----- Records for the task

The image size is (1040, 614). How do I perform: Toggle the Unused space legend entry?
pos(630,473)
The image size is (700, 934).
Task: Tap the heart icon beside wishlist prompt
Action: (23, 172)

----------

_Task brief_
Output all the lines above, matching them word for word.

_Task answer_
The image size is (1040, 614). How do I perform: Toggle the Unused space legend entry?
pos(630,473)
The image size is (700, 934).
Task: Tap the heart icon beside wishlist prompt
Action: (23, 172)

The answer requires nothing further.